2. Note that the respondent’s belief in treating all children as equals is ‘marked’ as ‘Colourblind racism’, another of those presupposed categories just begging to be proven instead of assumed. And note how ‘a belief in a meritocracy’ is portrayed as bad.
Do you see how this works? No matter what answer a respondent gives, there’s a predetermined label ready to apply to that answer. These pseudo intellectual charlatans are utterly bereft of logical and rational argumentation.
‘In order to avoid appearing racist, teachers will attempt to treat all children as ‘equal’, but in doing do are enabling the continuation of structural racism within schools. Not noticing a child’s race or colour is also a denial of White privilege…’
So a teacher who treats children equally must be doing so to avoid appearing racist. It can’t be because the teacher actually has a moral conviction that it is good and important to treat all children equally. Of course not. They’re racists at heart and are in denial of their White privilege.
Moreover, note that real, actual equality appears to be a morally repugnant concept to the Critical Race theorist. Could it be that the Critical Race theorist doesn’t have room for such a concept in their toolkit?

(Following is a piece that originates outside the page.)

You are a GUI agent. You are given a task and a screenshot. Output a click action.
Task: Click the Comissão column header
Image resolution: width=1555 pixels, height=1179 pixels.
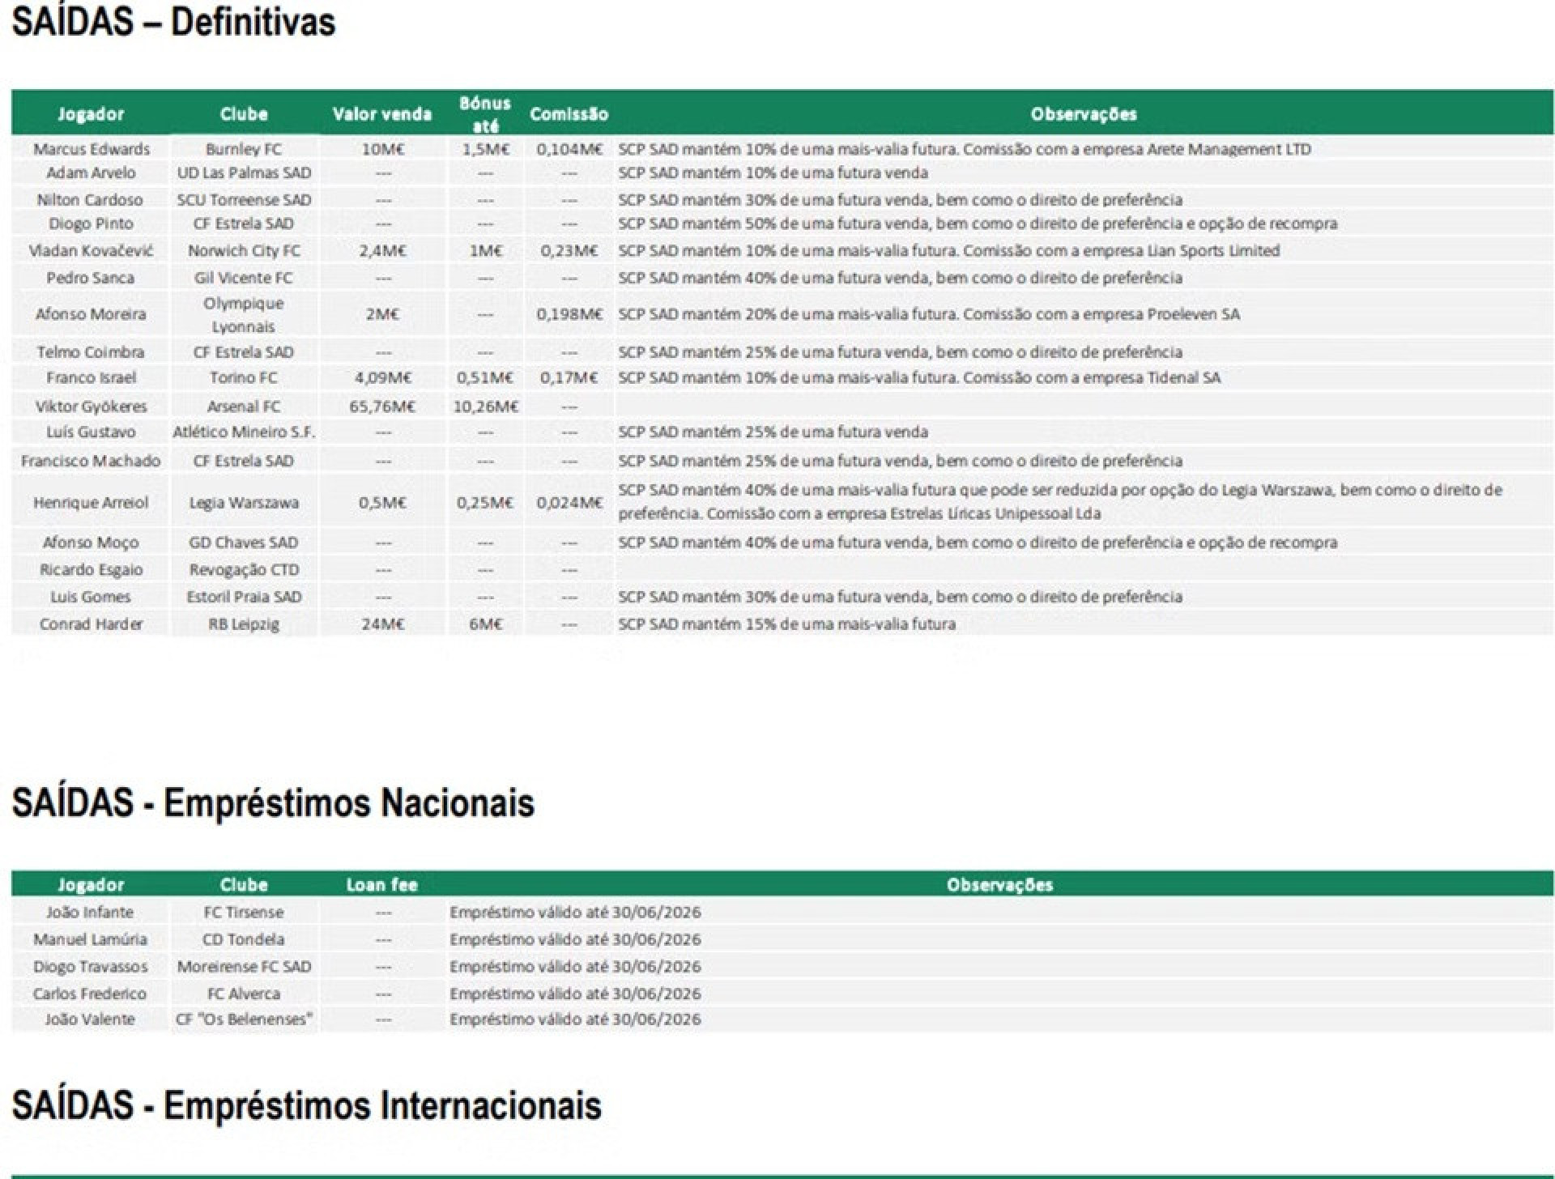tap(569, 114)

So you see how intellectually vacuous this whole racket is. And to further highlight this, consider this. If the author of the paper were to see this post, rather than interact with the substance and substantiate her own position, she would default to the toolkit and say I’m being ‘defensive’ and therefore demonstrating my ‘White Fragility’. In other words, she would apply her ready-made categories and, once again, assume what she needs to prove.
This is how Critical Race Theory works. It is built on sand. It allows the Critical Race theorist to avoid inconveniences like logic, rationality and argumentation.
While it’s far from being the end of the world, it would be preferable if a 25-year-old trainee teacher knew the difference between ‘whose’ and ‘who’s’.